__Exercise details__.
Reproduce the Monica text word for word from "In 2014, Monica" to "game Tales Runner.".

__Text excerpt__.
BEGIN
In 2014, Monica was added by publisher Nurigo Games as a playable character in the Brazilian edition of Massive Multiplayer Online (MMO) race game Tales Runner.

Monica is also one of the default playable characters in the 2018 game Mônica e a Guarda dos Coelhos.

== Reception and legacy ==

Monica is often considered and referred to as the most popular character and icon in Brazilian comics and cartoons. The comic strip showing Monica's first appearance has become iconic and is often referenced even in modern Monica and Friends comics, in a similar way to Steamboat Willie for Mickey. In 1993 a special issue called "Mônica 30 Anos", of which celebrated the 30 years of the character was published, this edition besides comics showed curiosities about the origin of the character, an interview with the real Mauricio de Sousa's daughter and also arts made by other Brazilian artists (that served as inspiration for future Graphic Novels with other artists drawing the characters of Mauricio de Sousa). With the success of this issue, similar ones were launched in later years commemorating the 35, 40 and 50 years of the character. In 2013, during the character's 50th birthday celebration various old products, retro toys, books based in the character's history were sold, in addition to exhibitions and plays. The 50th anniversary was also celebrated by Cartoon Network in Brazil. In 2016 a Graphic Novel focused only on Monica entitled "Mônica - Força" was published, having been made by the artist Bianca Pinheiro, this Graphic Novel had a sequel in 2019 entitled "Mônica - Tesouros" and another in 2023 titled "Mônica: Coragem".

In 2007, Monica became a Goodwill Ambassador for UNICEF.

=== Rivalry with Little Lulu ===
Despite the good reception, the character was also the target of much criticism in the early years involving her great resemblance to Little Lulu, which was even considered the main rival for Monica in the sale of comics in Brazil until the 90s. In 2009, after the success of Monica Teen, a comic book with a teen version of Little Lulu called Luluzinha Teen e sua Turma started to be published in response to Monica Teen.
END
__Supplied material__.
BEGIN
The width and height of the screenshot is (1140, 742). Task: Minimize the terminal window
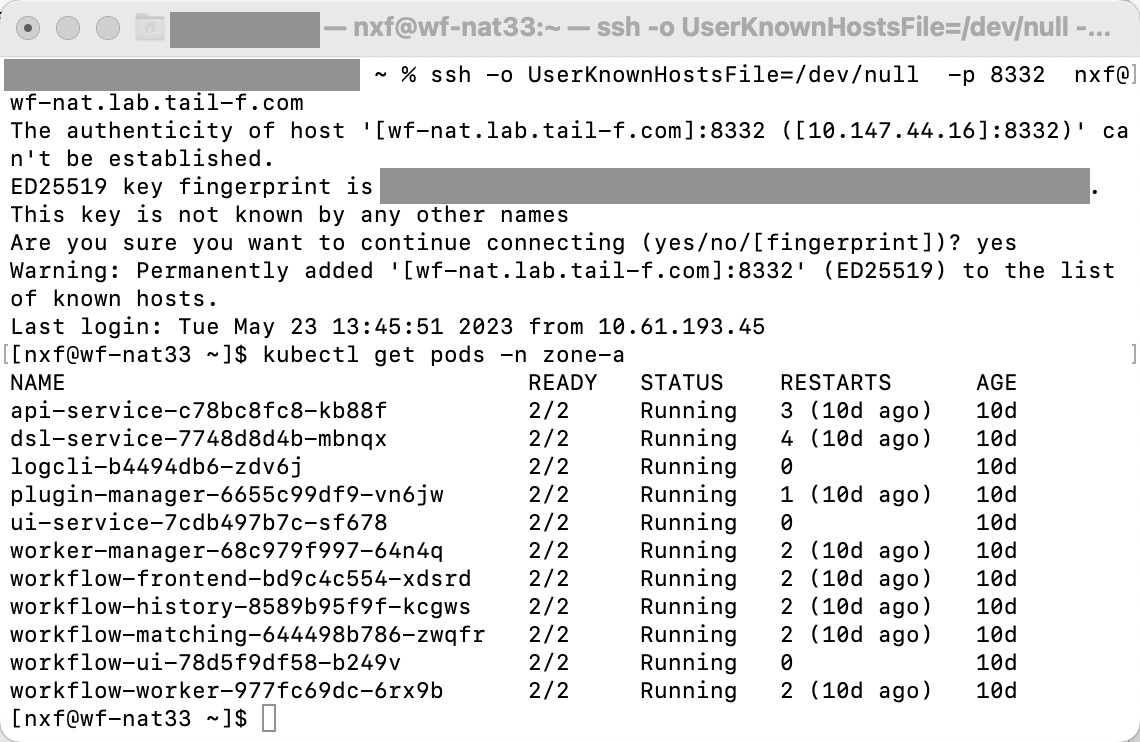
END
BEGIN
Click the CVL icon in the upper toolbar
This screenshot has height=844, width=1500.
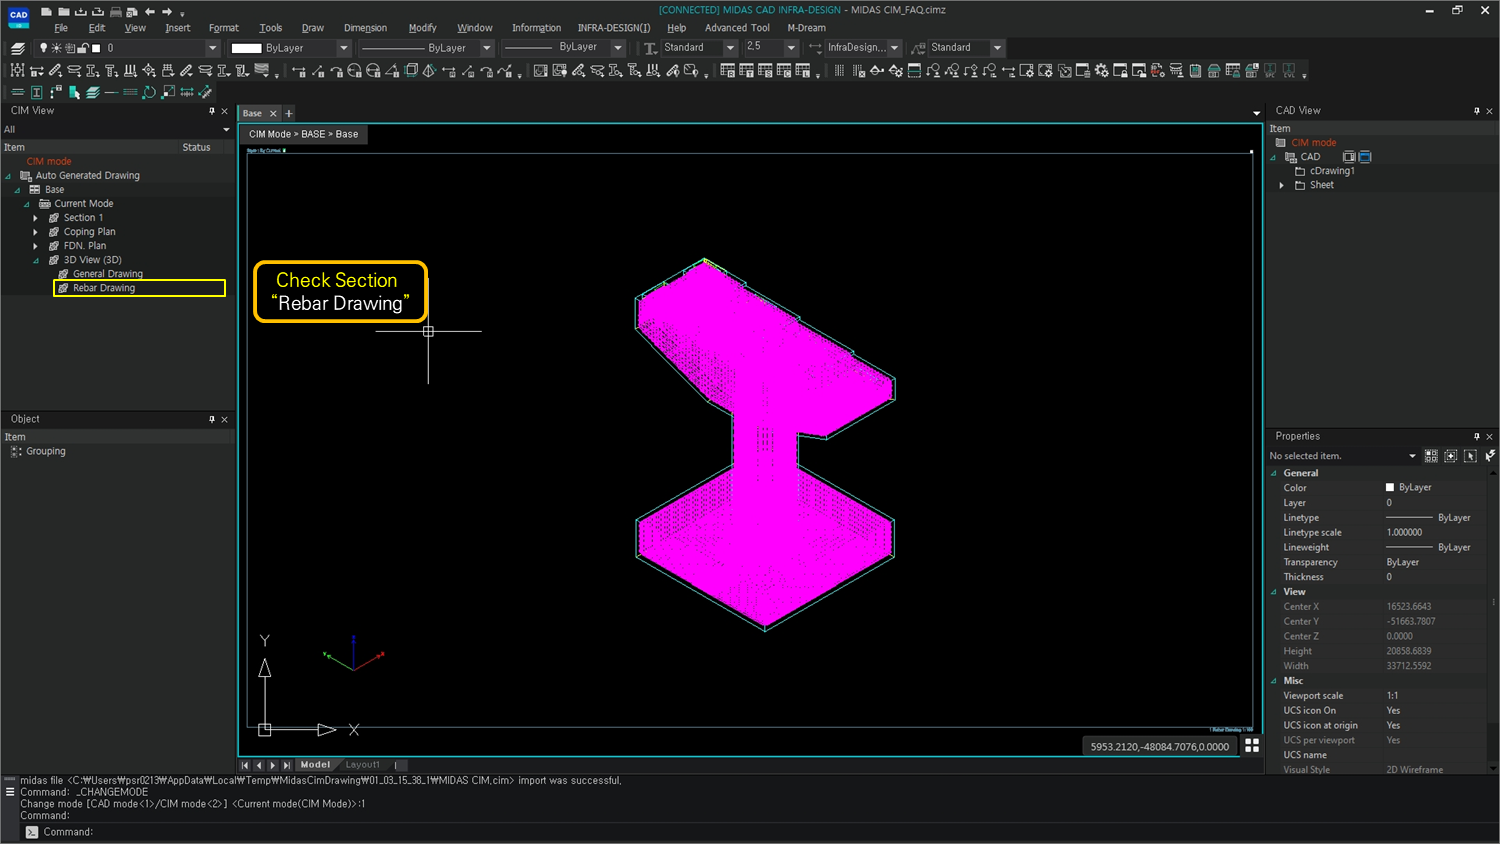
END
BEGIN
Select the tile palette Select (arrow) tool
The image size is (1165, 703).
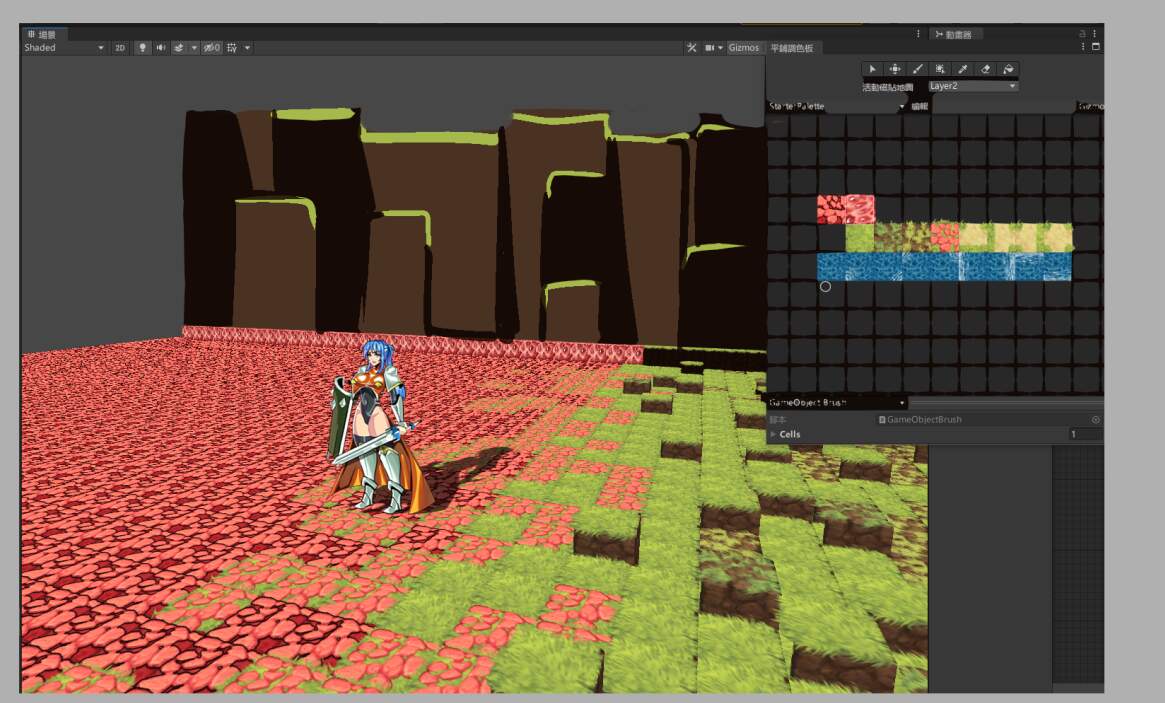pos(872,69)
END
__Result__.
In 2014, Monica was added by publisher Nurigo Games as a playable character in the Brazilian edition of Massive Multiplayer Online (MMO) race game Tales Runner.